**Work order:** The line with "Click the Search button" marks the first line to copy, and the line with "Clear all selected pairs" marks the last. Transcribe that stretch of the data below exactly, without pictures.

**Data in this exercise:**

[Start of section]

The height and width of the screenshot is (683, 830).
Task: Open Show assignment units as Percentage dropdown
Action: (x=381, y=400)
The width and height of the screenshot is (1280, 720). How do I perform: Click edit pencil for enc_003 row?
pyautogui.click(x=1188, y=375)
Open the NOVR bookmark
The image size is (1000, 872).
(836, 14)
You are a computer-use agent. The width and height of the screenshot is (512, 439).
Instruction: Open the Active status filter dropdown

[End of section]
[Start of section]

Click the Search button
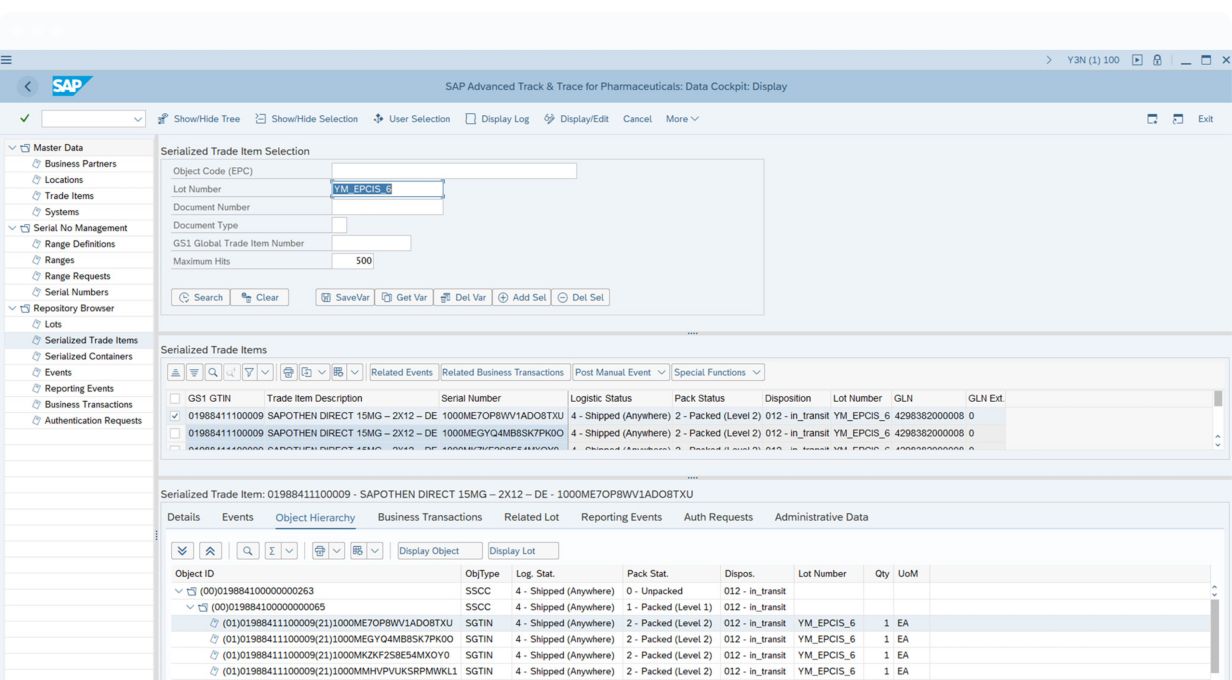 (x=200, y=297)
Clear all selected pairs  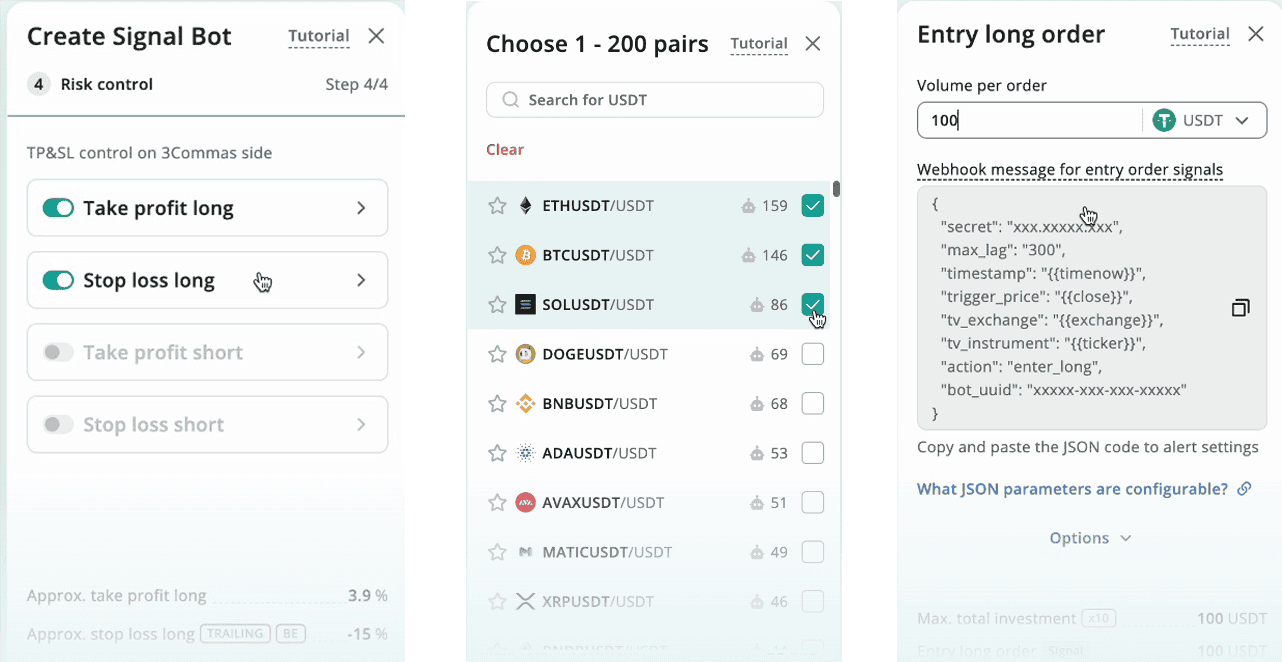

[End of section]

**Answer below:**
Click the Search button
 (x=200, y=297)
Clear all selected pairs  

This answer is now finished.